### Instructions to follow
Reproduce word for word everything from the first of the rows below through the line that contains "(x=71, y=213)", including both the first line and that line. Leave the pictures out of your answer.

[Start]

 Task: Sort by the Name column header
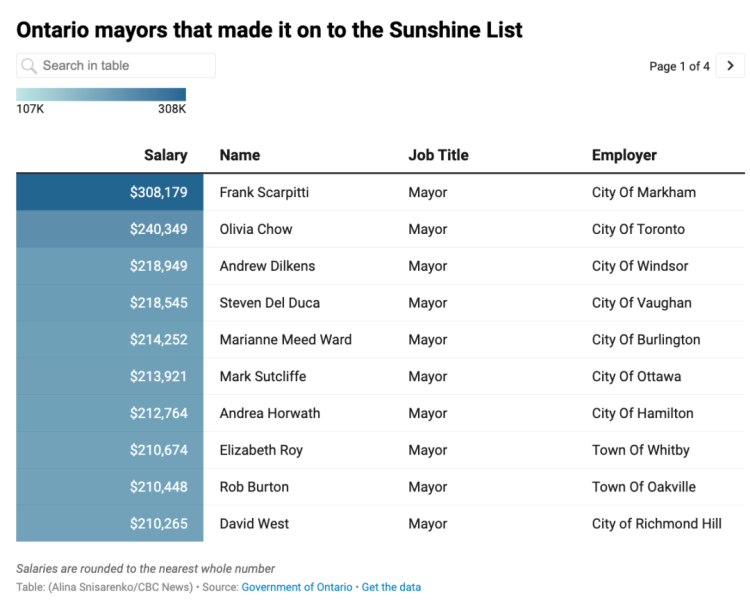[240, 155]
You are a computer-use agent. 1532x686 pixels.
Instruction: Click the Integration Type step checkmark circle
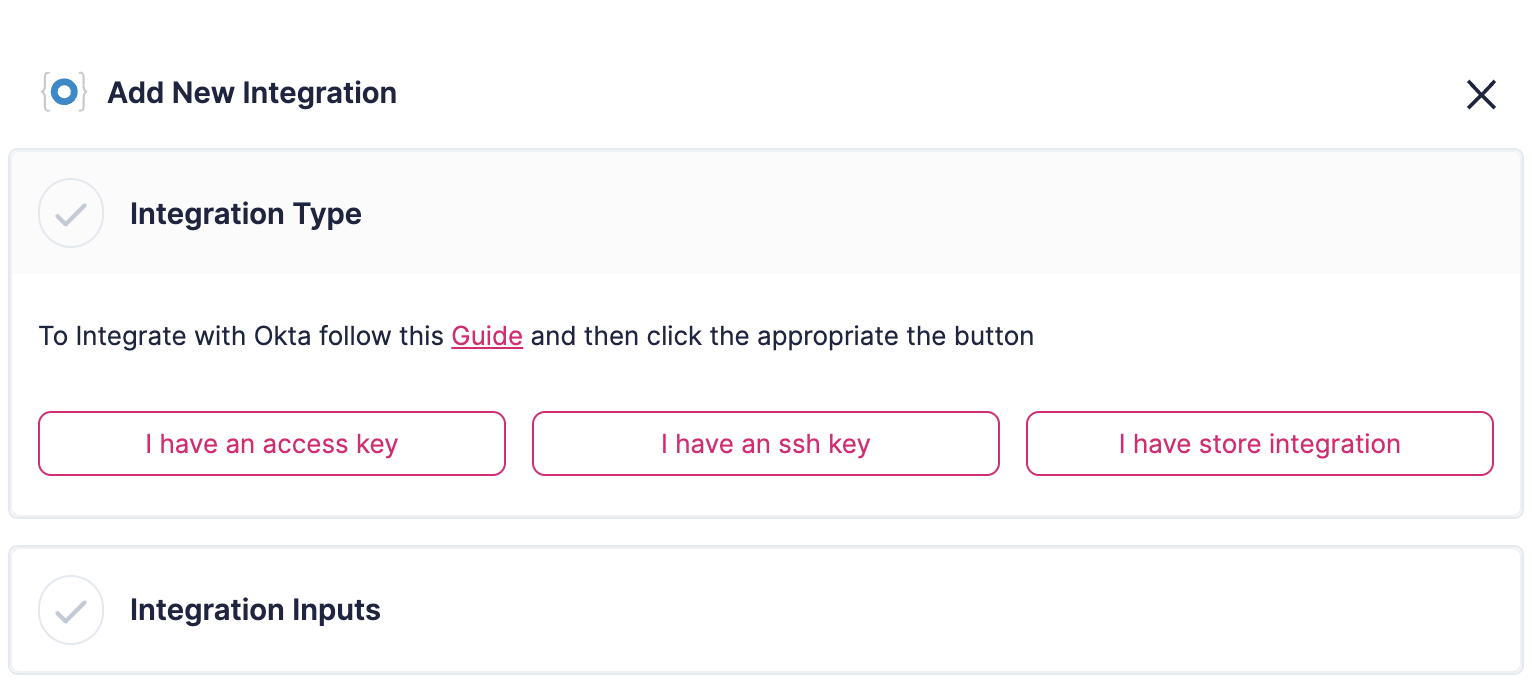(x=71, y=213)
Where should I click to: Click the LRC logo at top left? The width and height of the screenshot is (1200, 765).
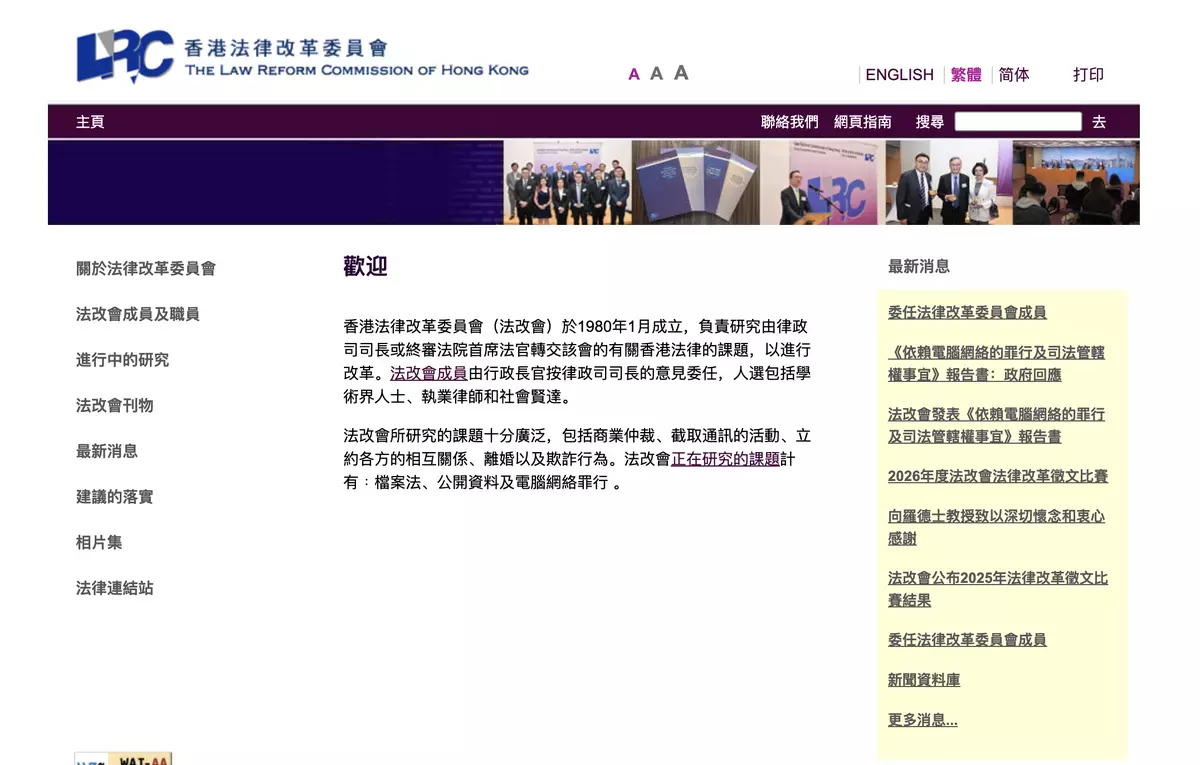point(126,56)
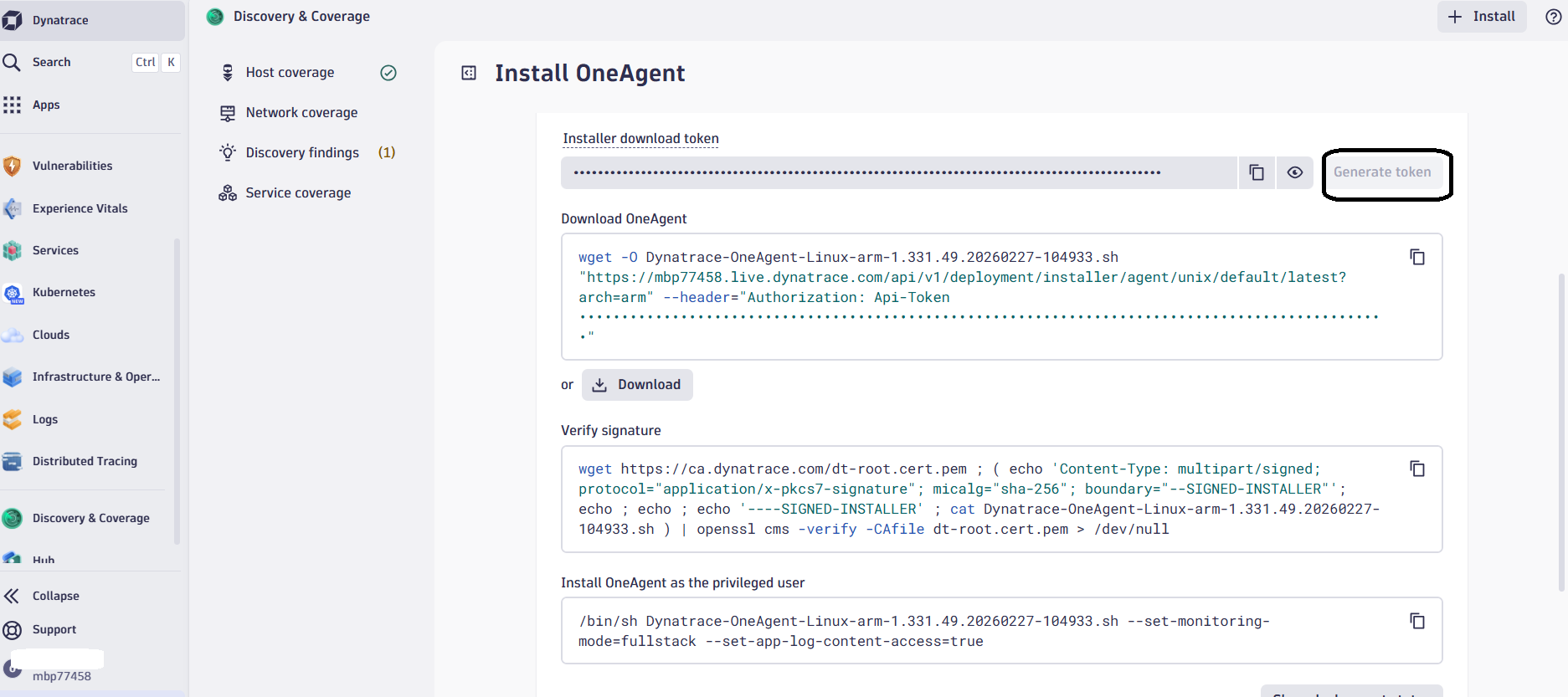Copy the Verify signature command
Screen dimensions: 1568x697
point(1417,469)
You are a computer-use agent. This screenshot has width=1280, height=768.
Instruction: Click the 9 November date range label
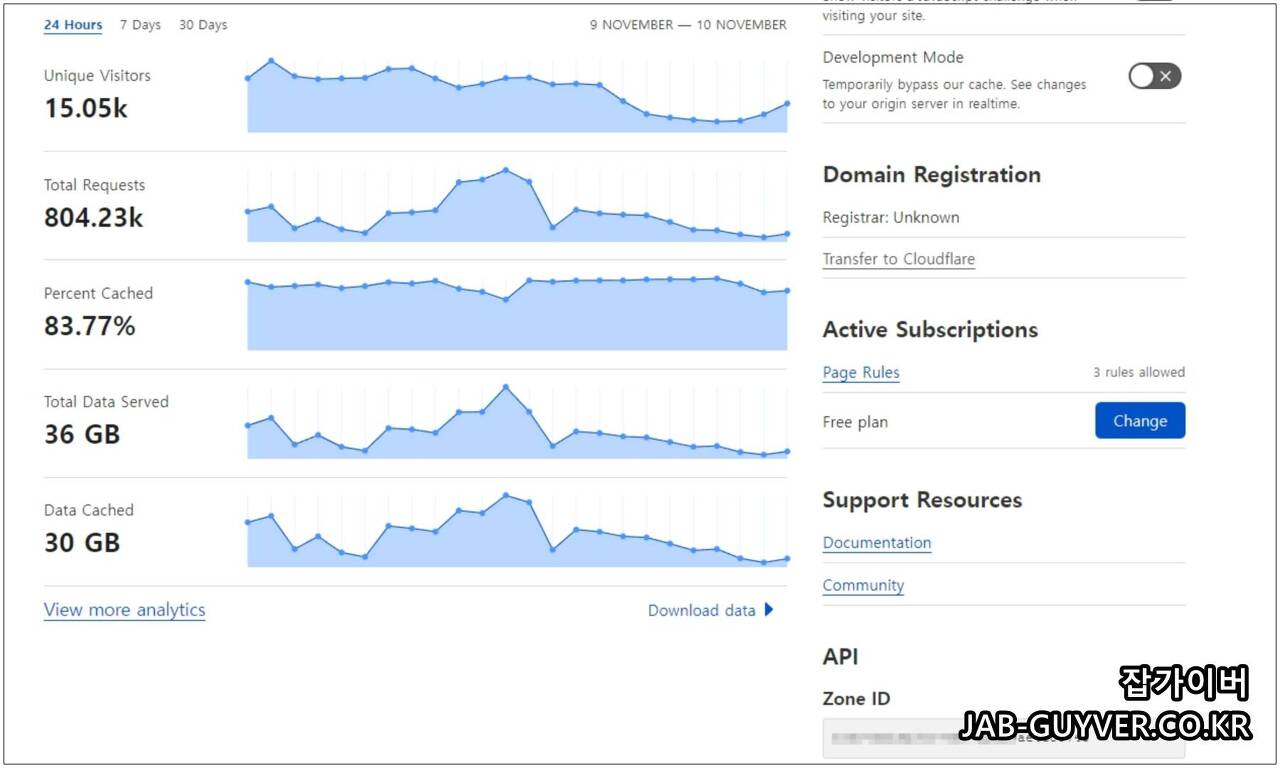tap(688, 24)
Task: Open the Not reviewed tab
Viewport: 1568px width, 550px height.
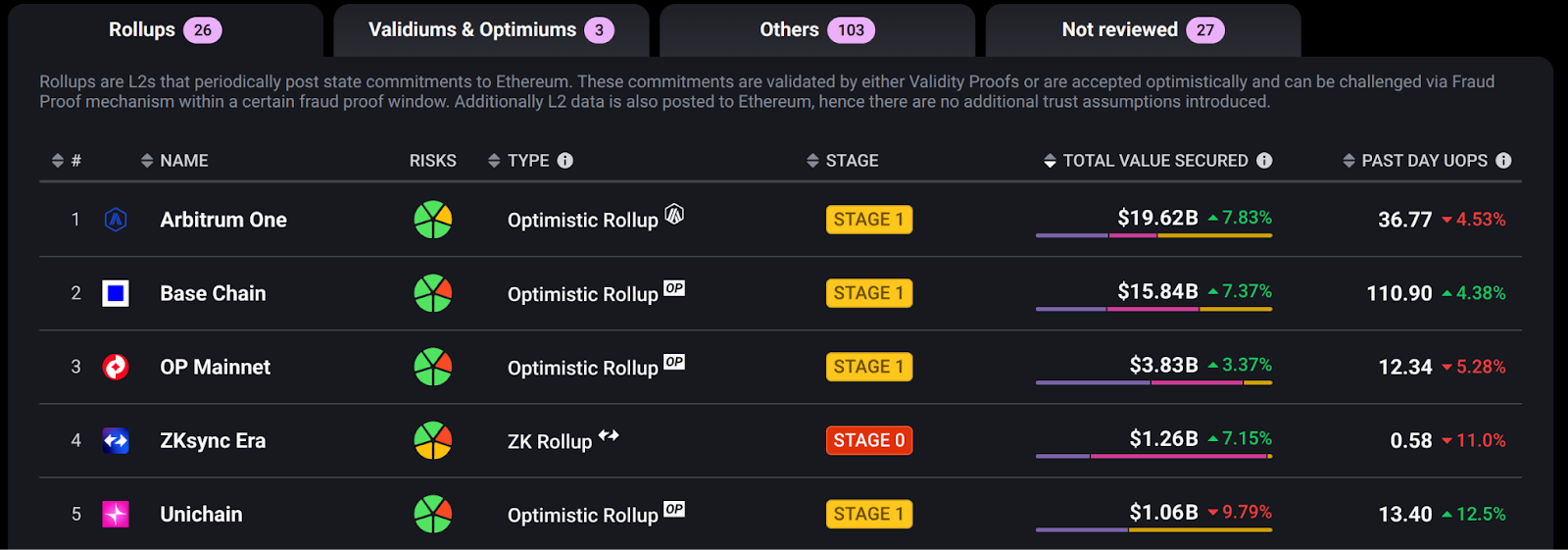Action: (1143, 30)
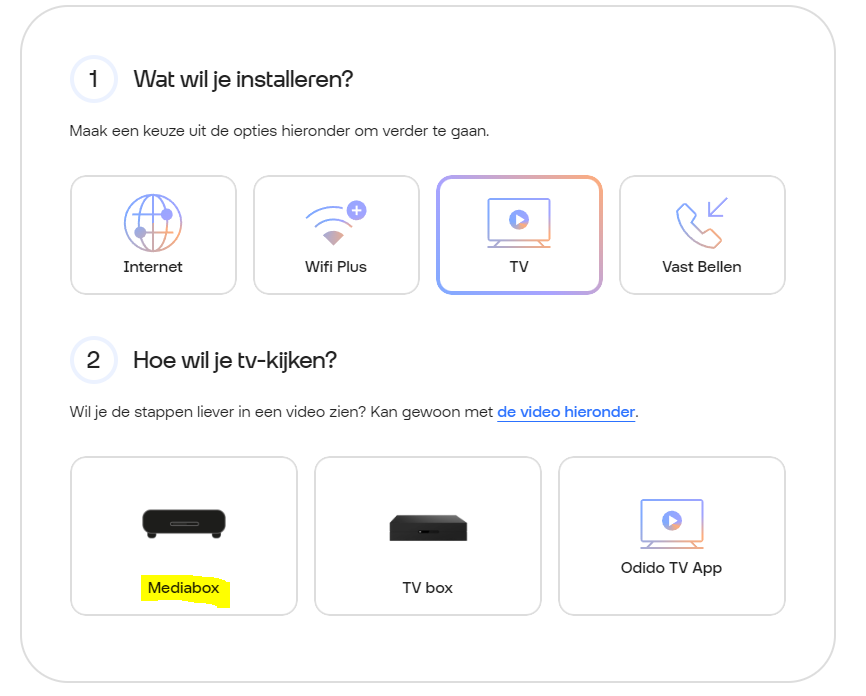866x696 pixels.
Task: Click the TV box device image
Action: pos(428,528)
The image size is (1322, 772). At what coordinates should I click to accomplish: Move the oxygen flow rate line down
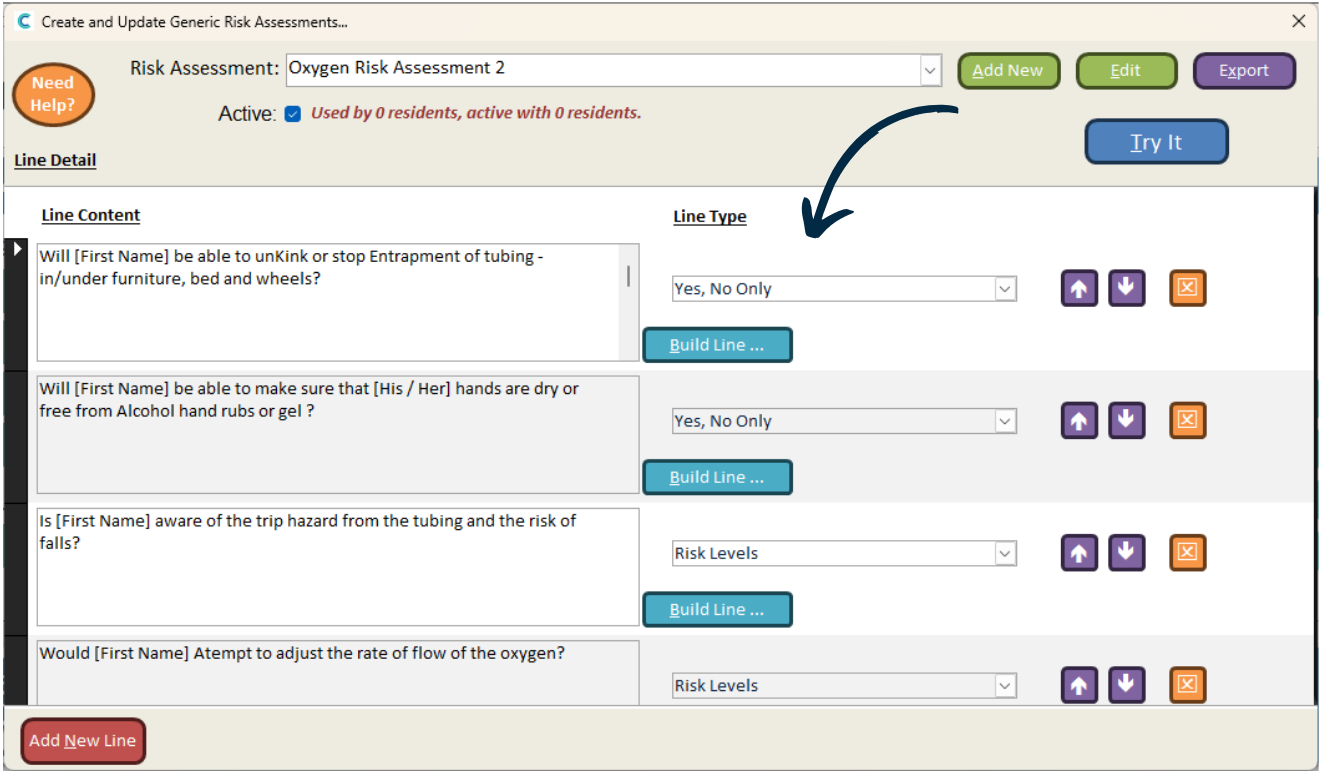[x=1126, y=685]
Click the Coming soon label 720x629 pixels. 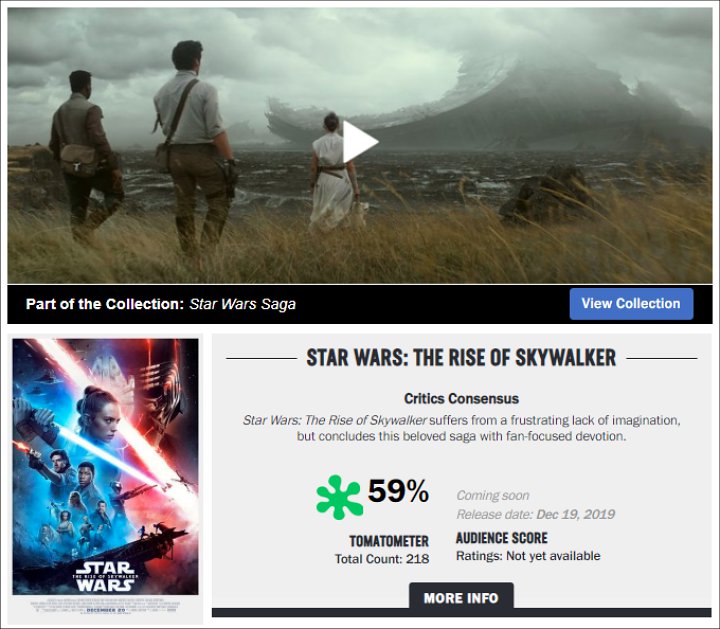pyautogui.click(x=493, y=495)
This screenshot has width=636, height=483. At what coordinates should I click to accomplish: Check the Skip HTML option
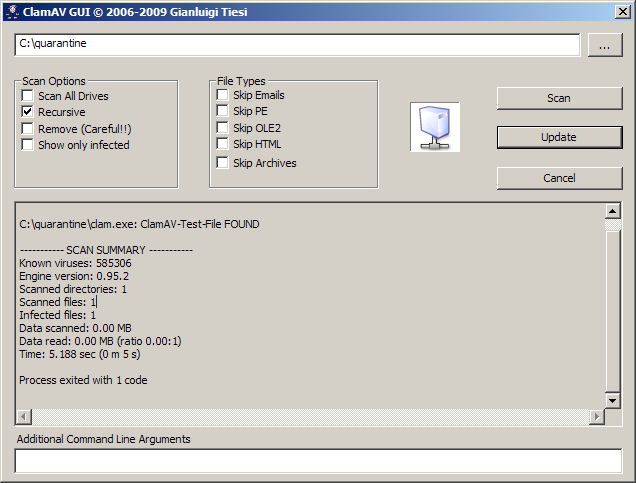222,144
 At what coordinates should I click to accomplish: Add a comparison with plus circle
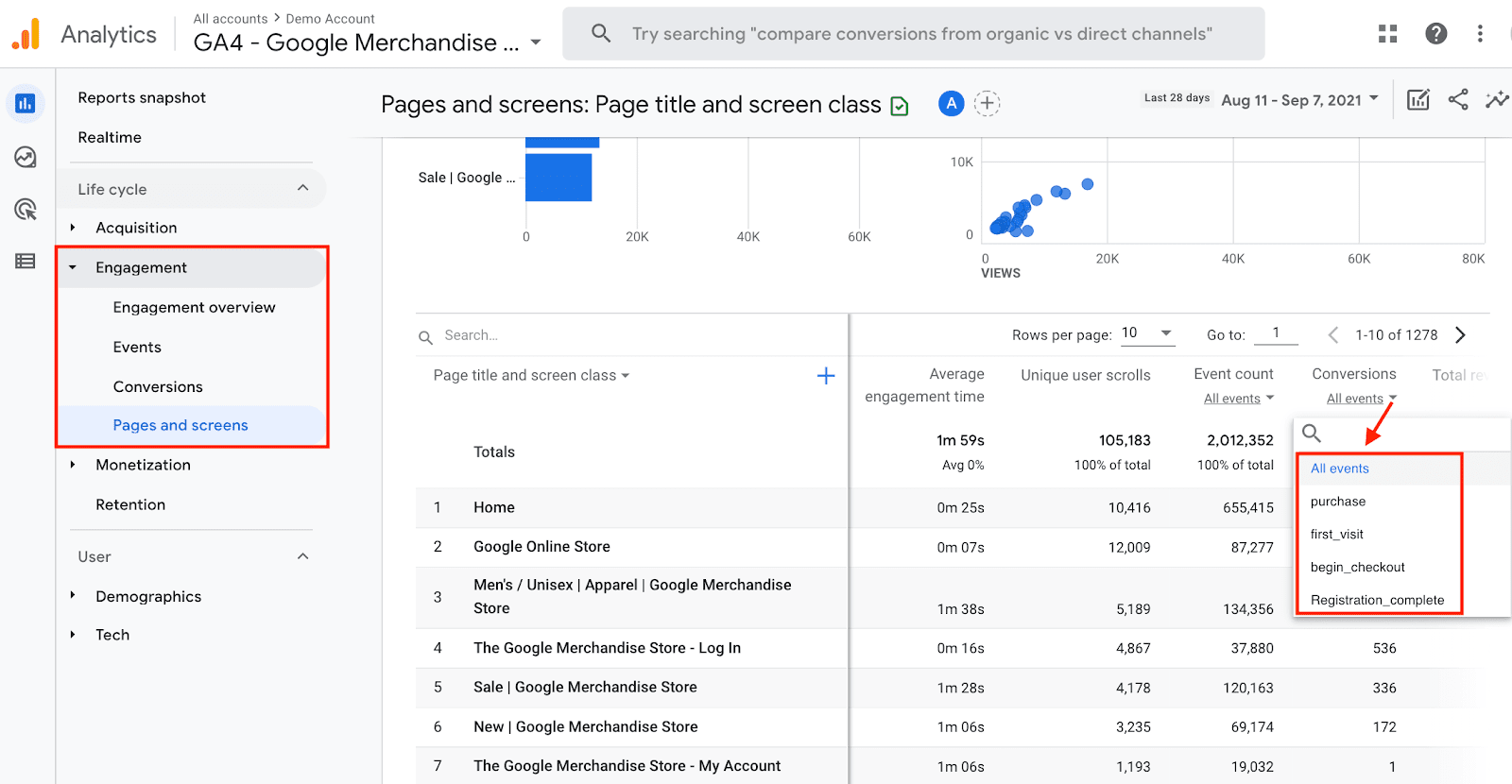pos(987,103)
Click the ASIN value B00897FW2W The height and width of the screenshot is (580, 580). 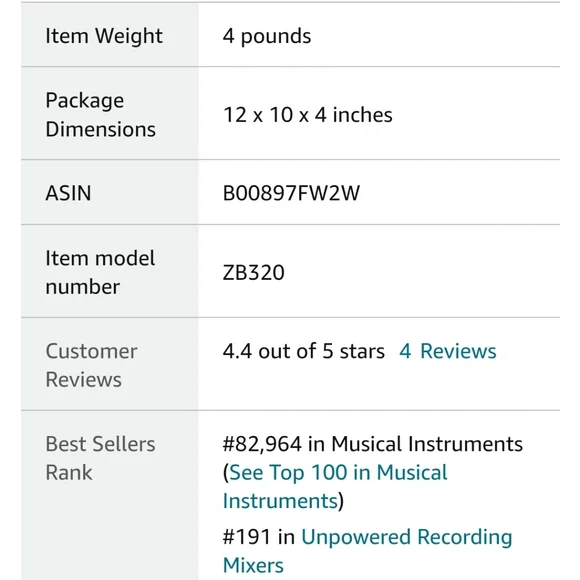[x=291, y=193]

[End]

### Response
 Task: Sort by the Name column header
[240, 155]
You are a computer-use agent. 1532x686 pixels.
Instruction: Click the Integration Type step checkmark circle
(x=71, y=213)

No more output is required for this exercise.